Theologians

I’ve been steadily working on this new book that’s due out late next year. It involves reading through the first volume of the Philokalia, one page at a time, and then reflecting on something I’ve read there.

It’s slow-going because it’s a meaty work but also because of the nature of my crazy life. Let’s be honest, though. My life probably isn’t much crazier than yours. We all have stuff to do, whether it’s our jobs to do, our family to nurture, our pets to feed and walk. The growing list of things I have to fix, do, or just pay attention to is insane.

In any case, I am getting my “journal entries” in each day for this new book. Once I have a year’s worth, I’ll go back through and edit, and then edit again, and then edit a third time probably. It’s like anything we create in life– we make and then we try to make it better.

So, today, I’ll share a quick excerpt of this work in progress so that you can catch its flavor (and full disclosure, also because my brain is so tapped out I haven’t got much room to come up with anything new to post.)

………….

February 21st

“If you are a theologian, you will pray truly. And if you pray truly, you are a theologian.”
Evagrios the Solitary On Prayer pg 62

God, word, dweller. When I think of “theologian” a vision of stuffy old academics in tweed coats come to mind, or perhaps, robed bishops with long beards whitened with age. I say all the time, “well, I’m no theologian but…” as though this caveat will lend some context or some passing credit to whatever I will say next. 

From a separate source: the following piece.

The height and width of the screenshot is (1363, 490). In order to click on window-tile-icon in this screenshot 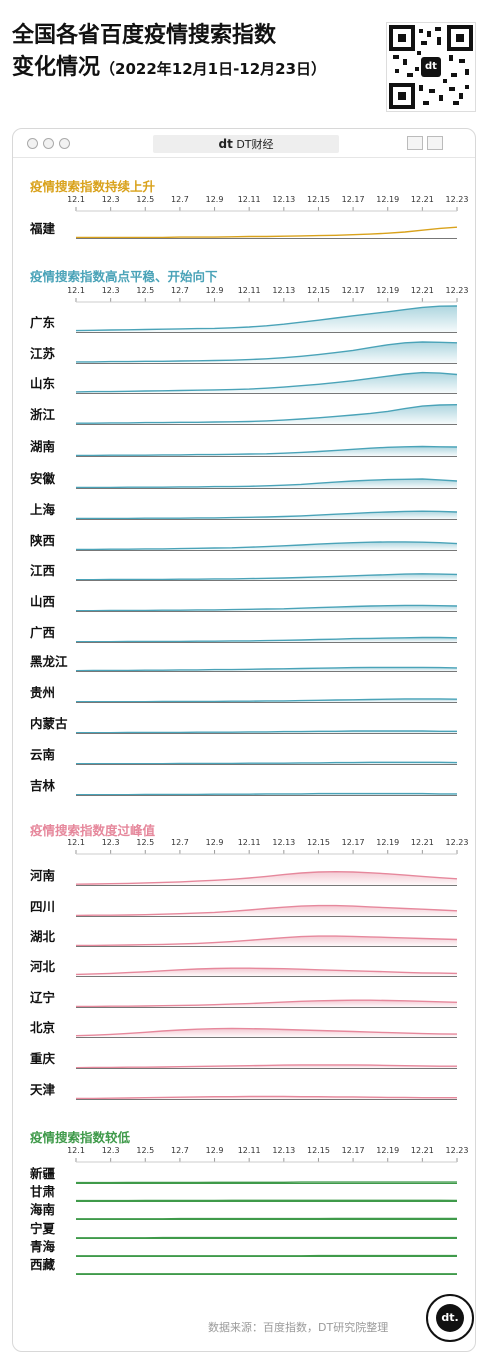, I will do `click(415, 143)`.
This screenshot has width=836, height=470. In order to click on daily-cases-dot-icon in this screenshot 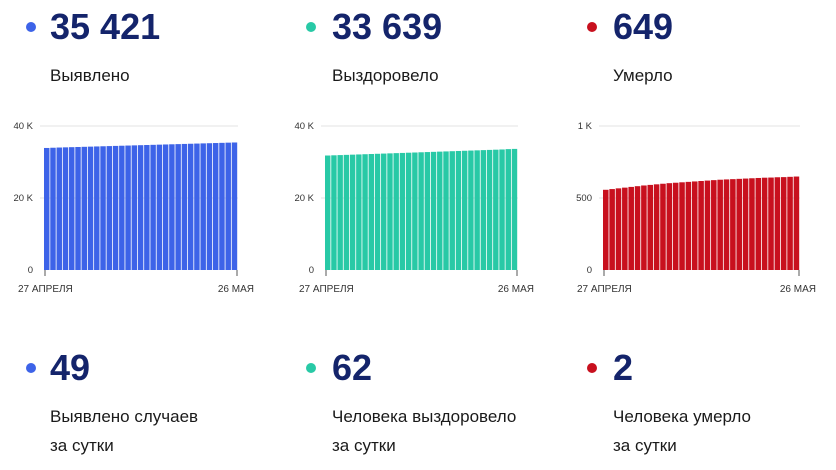, I will do `click(31, 368)`.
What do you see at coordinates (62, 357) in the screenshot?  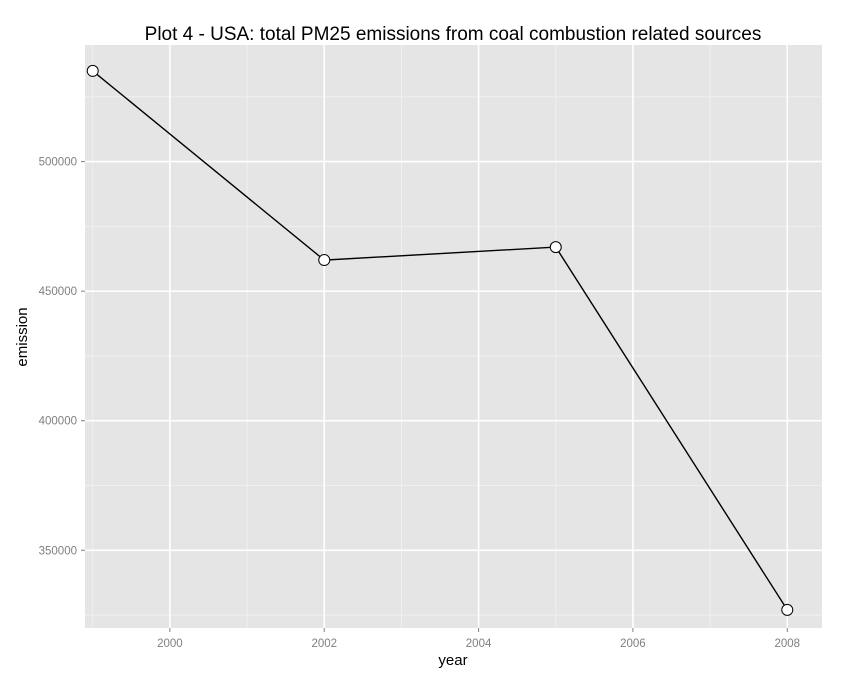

Evagios tells me today that my prayer lends credit and context, but how? My livingroom houses a prayer corner, cards, and books stacked haphazardly on the windowsill nearby. Candles go unlit for weeks at a time when I’m busy. I pass the prayer corner in the morning, the afternoon, the evening and I nod to it. “Yes, soon.” I think to myself. Drive through prayers. Is this truly praying?

But I see today that I’m not absent prayer. Not completely. In the car, on the dog’s walk, the grocery store, the after-school reading program where I sit next to a boy struggling with words, prayer comes here. God. Word. Dweller. 

We reserve a room in the heart and the head when we dwell in prayer, and in word, and in deed. With each dwelling, we increase the space we devote to God. With each word, each deed, we furnish ourselves with care and faith and peace until, at last, over time, we are filled. Theologians, praying truly.

2 comments:

  1. Thank you for this. I will go on record as saying I’m very excited to read this now!

    I’m a long-time reader and find your work very moving and helpful in my own, broken, chaotic, struggle for faith.

    So something like this will be very welcome.

    P.S. I just finished listening to Nearly Orthodox on a cross country drive. My second time through the book. I hope you’ll consider a follow-up about what came next for you.

  2. The centrality of all this, this journey, comes through for me in your brief post. It looks personal. Yet it’s where we dwell in our differing ways, struggling to make it central. I haven’t yet read the Philokalia. Thanks for offering a glimpse of your interaction with it.

    And, busy life, oh, yes. I get that!